Cada noche de jueves, al filtrarse la oscuridad por las calles de Madrid, se inicia el sortilegio que quiebra el hilo. La luz de neón parece espiarnos desde la altura en que se hace esquina para dejar hueco a la noche que comienza. Y los edificios parecen infinitas pupilas que pasan de largo, extrañas amigas que nos cobijan como en un escenario, antes de que se alce el telón. Las historias descansan entre sus piedras frías, bajo los andamios, detrás de los portales.

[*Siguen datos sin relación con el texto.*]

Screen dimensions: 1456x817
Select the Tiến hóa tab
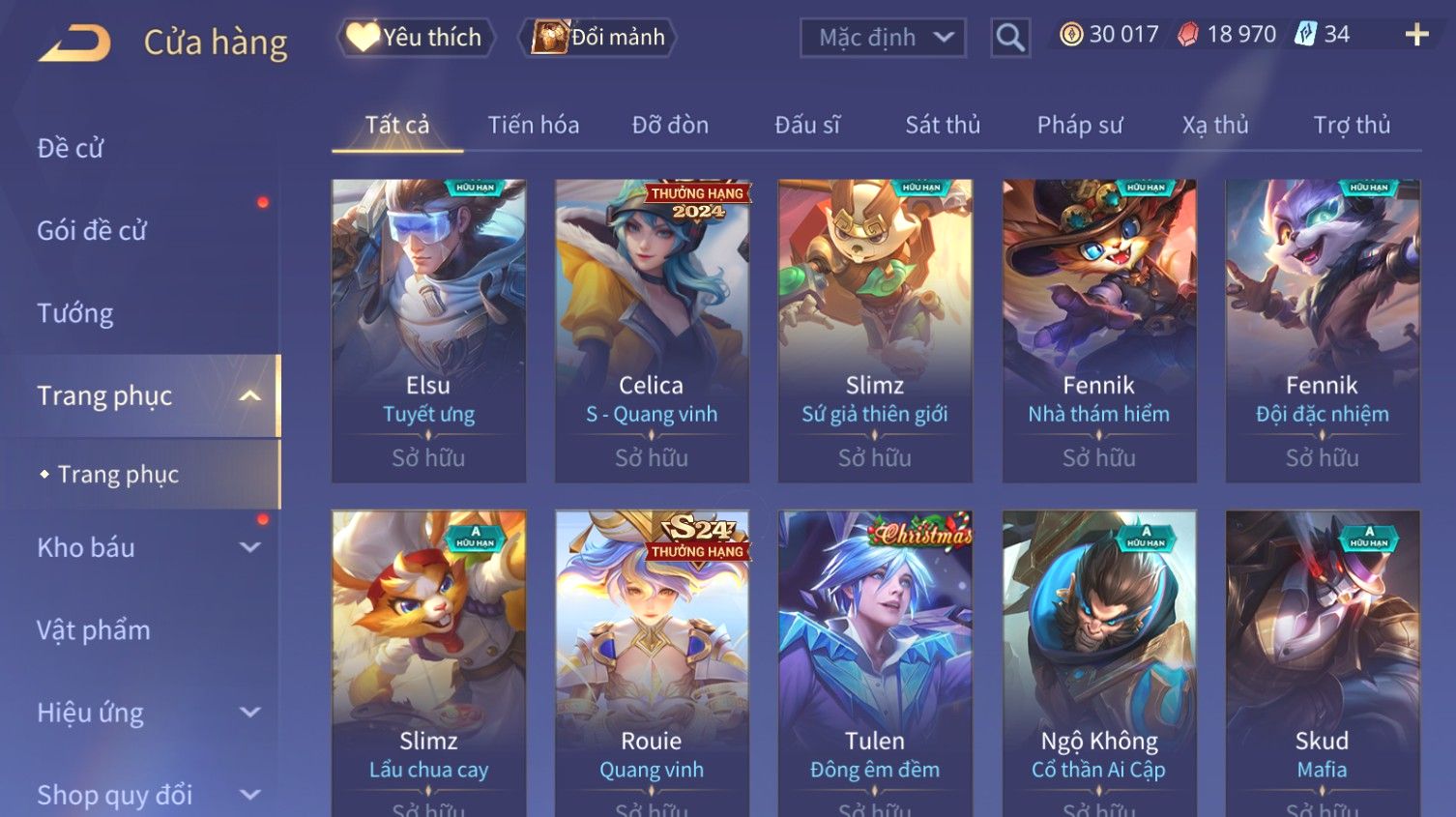pos(534,125)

A veces pueden permanecer así años y años, bostezando cada semana al olor de la lejana mañana de viernes, al acecho de la afilada concupiscencia que sesga la semana y con ella el aliento.
El hilo se ha hecho cuerda, se ha casi transformado en roca suave, ligera, volcánica. De nuevo columna inmensa. En secreto aún conserva su espeso magnetismo. Pero la cuchilla inevitable del jueves la ha vuelto a quebrar con un ruido breve y seco que ha estremecido las aceras. Y los dedos, desnudos y huérfanos, te han recorrido en otra piel, en otra noche sin amanecer, en otra vuelta a casa pisando la frontera de la realidad casi vomitando otra vida hasta su límite, en el vértigo de la primera luz del alba iluminando incisivamente la fractura. Fue entonces cuando reparé en que las estrellas, de nuevo, habían vuelto a precipitarse sobre los charcos del suelo.

2 de octubre de 2008

El otoño imaginario





Este inicio de otoño me trae atardeceres que no quieren ser noche.
Noches que quieren escapar del sueño
Y sueños de recuerdos y olores que de allá escaparon.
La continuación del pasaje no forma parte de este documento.